LONDON: S&P Global ‌said it would not make any knee-jerk sovereign rating cuts following the outbreak of war in the ​Middle East, but warned on Thursday that soaring oil and gas prices were putting a number of already cash-strapped countries at risk.

The firm’s top analysts said in a webinar that the conflict, which has involved US and Israeli strikes ‌against Iran and Iranian ‌strikes against Israel, ​US ‌bases ⁠and Gulf ​states, ⁠was now moving from a low- to moderate-risk scenario.

Most Gulf countries had enough fiscal buffers, however, to weather the crisis for a while, with more lowly rated Bahrain the only clear exception.

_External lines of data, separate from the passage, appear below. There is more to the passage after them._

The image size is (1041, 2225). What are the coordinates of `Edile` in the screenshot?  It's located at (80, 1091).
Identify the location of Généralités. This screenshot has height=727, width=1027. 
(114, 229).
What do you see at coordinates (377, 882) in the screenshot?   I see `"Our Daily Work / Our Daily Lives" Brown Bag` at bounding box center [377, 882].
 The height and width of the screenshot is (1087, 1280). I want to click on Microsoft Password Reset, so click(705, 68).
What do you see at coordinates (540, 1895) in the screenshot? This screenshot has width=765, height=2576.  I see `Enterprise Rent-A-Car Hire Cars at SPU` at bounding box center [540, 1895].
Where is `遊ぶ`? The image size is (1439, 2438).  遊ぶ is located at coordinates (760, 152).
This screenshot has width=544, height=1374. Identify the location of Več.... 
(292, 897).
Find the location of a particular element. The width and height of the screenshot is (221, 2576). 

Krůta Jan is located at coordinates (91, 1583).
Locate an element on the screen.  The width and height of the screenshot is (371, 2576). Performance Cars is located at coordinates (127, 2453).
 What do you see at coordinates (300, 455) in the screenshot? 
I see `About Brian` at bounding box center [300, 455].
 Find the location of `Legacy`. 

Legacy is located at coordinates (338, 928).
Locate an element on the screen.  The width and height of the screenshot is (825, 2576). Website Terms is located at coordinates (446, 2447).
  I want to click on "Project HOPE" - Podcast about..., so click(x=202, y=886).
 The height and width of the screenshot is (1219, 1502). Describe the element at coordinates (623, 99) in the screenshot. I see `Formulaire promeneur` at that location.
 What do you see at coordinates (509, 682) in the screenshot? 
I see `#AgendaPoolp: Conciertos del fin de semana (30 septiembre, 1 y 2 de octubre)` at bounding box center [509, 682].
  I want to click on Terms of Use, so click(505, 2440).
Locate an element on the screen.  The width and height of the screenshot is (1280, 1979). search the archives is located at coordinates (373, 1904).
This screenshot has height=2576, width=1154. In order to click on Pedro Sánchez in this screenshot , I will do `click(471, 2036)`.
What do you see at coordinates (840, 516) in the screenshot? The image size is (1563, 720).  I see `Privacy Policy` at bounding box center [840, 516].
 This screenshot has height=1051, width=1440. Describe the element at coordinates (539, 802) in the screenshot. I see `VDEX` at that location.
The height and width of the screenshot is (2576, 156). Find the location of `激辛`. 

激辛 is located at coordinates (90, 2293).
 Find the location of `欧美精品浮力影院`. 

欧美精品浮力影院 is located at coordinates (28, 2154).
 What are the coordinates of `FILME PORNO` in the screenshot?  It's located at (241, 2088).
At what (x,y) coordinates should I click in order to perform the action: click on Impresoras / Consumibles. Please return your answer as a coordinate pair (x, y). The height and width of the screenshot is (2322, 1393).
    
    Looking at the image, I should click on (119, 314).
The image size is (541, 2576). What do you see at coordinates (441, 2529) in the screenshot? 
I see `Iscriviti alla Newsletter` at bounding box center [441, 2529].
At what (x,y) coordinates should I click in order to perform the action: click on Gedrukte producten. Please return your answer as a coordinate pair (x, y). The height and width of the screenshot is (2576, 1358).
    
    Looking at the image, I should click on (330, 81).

Qatar’s banking sector could ⁠also struggle if there were significant ‌deposit outflows in ‌reaction to the conflict, although there ​was no evidence ‌of such strains at the moment, they ‌said.

“We don’t want to jump the gun and just say things are bad,” S&P’s head global sovereign analyst, Roberto Sifon-Arevalo, said.

The longer the crisis ‌was prolonged, though, “the more difficult it is going to be,” he ⁠added.

Sifon-Arevalo ⁠said Asia was the second-most exposed region, due to many of its countries being significant Gulf oil and gas importers.

India, Thailand and Indonesia have relatively lower reserves of oil, while the region also had already heavily indebted countries such as Pakistan, Bangladesh and Sri Lanka whose finances would be further hurt by rising energy prices.

“We ​are closely monitoring ​these (countries) to see how the credit stories evolve,” Sifon-Arevalo said.